#### STUDY TEXT
The efferent autonomous nerves in the pancreas have release sites that are not in close contact with cells and thus probably influence many targets at a time [58, 64]. In the exocrine pancreas, the sympathetic terminals contact predominantly the intra-pancreatic ganglia, blood vessels and ducts. Stimulation of sympathetic fibres indirectly inhibits the exocrine secretion by inhibiting intra-pancreatic ganglia and by decreasing supply of fluid via vasoconstriction [36].

The somata of the parasympathetic preganglionic neurons reside in the dorsal motor nucleus of vagus and the nucleus ambiguus [36, 56]. The majority of their axons join the vagus and some the splanchnic nerves and reach the neural plexuses around arteries where they intermingle with sympathetic fibres [61]. The preganglionic parasympathetic neurons finally reach intra-pancreatic ganglia together with vessels supplying them [36, 56]. The parasympathetic ganglia that reside within the inter-lobular septa, lobules and also close to islets receive input not only from parasympathetic preganglionic fibres, but also from other pancreatic ganglia, sympathetic fibres (see above), the myenteric plexus, as well as the sensory fibres (see below) [36]. Postganglionic fibres innervate acinar and ductal epithelial cells, ductal smooth muscle cells and vascular plexuses, as well as other ganglia. These fibres mediate parasympathetic stimulation of secretion from acinar and ductal cells, constriction of ducts, as well as an increase in fluid supply by vasodilation [36, 61].

#### PROVIDED MATERIAL
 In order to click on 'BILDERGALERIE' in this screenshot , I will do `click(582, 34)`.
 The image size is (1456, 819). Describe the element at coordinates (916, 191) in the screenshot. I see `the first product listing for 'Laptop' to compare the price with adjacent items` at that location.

#### EXERCISE BRIEF
In the text about pancreatic nerve supply, copy the portion between "The efferent autonomous" and "via vasoconstriction [36].", inclusive, substituting "intrapancreatic ganglia" for each "intra-pancreatic ganglia". The material is separate from the text about pancreatic nerve supply.

#### RESULT FOR THIS EXERCISE
The efferent autonomous nerves in the pancreas have release sites that are not in close contact with cells and thus probably influence many targets at a time [58, 64]. In the exocrine pancreas, the sympathetic terminals contact predominantly the intrapancreatic ganglia, blood vessels and ducts. Stimulation of sympathetic fibres indirectly inhibits the exocrine secretion by inhibiting intrapancreatic ganglia and by decreasing supply of fluid via vasoconstriction [36].